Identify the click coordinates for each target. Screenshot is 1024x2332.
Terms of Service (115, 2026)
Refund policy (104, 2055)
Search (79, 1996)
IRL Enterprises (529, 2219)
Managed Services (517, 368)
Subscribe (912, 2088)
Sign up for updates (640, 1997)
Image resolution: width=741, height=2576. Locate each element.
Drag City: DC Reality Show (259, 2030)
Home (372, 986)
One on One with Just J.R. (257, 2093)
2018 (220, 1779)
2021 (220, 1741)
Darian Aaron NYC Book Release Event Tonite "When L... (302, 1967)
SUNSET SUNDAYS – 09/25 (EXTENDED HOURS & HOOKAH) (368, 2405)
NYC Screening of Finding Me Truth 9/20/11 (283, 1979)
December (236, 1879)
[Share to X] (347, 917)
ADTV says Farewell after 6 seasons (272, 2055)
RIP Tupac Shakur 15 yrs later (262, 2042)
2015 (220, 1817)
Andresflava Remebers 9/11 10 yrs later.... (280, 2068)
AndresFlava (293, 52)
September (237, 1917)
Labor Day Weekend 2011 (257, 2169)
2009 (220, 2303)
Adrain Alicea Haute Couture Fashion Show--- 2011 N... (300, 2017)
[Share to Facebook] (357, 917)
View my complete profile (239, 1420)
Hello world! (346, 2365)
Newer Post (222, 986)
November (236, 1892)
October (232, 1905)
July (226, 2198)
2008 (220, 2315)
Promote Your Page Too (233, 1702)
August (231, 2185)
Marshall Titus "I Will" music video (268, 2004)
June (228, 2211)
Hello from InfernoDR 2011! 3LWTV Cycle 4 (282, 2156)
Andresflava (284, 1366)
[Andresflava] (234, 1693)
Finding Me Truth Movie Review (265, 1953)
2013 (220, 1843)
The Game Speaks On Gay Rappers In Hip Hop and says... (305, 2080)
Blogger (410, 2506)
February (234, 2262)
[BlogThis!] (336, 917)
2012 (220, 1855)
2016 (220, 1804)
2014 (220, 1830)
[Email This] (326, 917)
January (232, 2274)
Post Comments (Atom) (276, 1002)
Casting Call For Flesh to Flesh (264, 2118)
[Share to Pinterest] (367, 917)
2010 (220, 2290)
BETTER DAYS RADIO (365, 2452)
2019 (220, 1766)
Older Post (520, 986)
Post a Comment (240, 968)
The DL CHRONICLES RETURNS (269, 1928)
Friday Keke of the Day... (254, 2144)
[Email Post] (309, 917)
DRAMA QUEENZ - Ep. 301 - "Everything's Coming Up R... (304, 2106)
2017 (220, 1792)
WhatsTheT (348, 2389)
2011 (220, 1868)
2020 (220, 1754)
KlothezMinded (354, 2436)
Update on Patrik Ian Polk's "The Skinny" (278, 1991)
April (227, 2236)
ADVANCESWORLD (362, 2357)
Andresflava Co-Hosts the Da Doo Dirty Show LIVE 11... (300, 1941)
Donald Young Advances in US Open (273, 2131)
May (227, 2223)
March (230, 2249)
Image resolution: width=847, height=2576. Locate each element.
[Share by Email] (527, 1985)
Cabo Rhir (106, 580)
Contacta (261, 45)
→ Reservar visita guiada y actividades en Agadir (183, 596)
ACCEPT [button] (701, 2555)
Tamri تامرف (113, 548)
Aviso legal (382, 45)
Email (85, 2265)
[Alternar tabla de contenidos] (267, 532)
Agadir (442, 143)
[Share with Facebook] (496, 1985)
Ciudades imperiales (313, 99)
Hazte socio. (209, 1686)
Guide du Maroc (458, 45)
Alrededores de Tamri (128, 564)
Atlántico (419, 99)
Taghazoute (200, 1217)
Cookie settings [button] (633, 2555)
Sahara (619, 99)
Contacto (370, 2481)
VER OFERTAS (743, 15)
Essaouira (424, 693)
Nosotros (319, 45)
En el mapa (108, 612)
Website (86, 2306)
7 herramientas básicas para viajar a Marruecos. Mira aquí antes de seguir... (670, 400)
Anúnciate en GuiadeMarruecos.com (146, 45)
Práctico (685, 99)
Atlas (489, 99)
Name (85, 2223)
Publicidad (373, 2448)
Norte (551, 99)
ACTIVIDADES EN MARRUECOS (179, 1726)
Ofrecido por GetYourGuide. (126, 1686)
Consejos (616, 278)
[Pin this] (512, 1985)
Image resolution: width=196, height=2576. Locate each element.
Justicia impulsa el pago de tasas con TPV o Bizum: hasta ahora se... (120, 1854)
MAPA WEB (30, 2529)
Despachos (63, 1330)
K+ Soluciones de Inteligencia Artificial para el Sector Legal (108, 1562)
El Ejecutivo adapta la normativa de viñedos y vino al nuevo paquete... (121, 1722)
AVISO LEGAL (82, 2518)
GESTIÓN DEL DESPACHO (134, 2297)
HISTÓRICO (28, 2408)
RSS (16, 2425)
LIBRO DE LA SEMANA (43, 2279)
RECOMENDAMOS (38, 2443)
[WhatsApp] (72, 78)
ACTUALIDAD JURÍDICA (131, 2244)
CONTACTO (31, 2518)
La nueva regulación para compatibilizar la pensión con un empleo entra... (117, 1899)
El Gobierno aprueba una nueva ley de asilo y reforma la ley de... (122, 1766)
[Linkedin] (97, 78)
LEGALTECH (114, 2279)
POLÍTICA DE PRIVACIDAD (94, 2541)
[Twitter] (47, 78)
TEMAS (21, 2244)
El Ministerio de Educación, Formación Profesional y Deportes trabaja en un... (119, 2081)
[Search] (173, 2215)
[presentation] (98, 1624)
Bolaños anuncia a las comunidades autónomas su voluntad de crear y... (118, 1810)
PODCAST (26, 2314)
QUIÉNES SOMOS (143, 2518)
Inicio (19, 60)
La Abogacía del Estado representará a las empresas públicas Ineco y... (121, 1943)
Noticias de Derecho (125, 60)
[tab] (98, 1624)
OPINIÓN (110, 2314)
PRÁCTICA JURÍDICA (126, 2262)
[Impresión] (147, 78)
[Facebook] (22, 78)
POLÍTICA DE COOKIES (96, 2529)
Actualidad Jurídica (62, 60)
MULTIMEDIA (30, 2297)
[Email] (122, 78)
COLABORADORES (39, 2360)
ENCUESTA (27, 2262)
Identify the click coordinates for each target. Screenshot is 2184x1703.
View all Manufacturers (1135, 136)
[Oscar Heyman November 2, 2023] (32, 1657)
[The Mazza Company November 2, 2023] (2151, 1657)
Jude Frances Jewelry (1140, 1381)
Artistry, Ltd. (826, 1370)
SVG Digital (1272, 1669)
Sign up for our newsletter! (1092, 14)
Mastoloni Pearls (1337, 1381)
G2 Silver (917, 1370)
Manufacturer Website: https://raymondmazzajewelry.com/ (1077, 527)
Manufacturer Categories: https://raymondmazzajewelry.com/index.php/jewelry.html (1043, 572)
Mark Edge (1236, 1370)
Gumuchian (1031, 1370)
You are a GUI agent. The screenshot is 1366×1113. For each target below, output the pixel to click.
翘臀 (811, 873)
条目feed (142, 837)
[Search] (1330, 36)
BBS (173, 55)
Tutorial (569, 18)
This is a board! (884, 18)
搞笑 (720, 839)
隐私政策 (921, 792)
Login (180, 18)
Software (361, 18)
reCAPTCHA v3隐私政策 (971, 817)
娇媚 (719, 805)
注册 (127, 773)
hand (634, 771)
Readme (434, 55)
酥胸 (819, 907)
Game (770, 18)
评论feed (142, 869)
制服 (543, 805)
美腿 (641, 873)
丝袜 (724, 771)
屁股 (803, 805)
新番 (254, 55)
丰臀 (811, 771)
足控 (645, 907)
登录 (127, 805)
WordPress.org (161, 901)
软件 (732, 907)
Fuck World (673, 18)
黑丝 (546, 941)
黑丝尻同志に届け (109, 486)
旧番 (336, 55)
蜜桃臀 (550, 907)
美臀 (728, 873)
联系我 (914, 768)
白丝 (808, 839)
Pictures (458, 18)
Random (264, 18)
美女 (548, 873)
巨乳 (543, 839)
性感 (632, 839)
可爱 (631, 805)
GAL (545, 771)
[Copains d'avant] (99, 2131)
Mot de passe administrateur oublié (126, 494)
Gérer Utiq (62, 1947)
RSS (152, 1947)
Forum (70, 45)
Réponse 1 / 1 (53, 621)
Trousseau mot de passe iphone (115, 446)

• THE PROBLEM
Restate word for word the lines running from the line that holds "RSS (152, 1947)" to the final line of the entries.

• RESPONSE FOR THIS EXERCISE
RSS (152, 1947)
Forum (70, 45)
Réponse 1 / 1 (53, 621)
Trousseau mot de passe iphone (115, 446)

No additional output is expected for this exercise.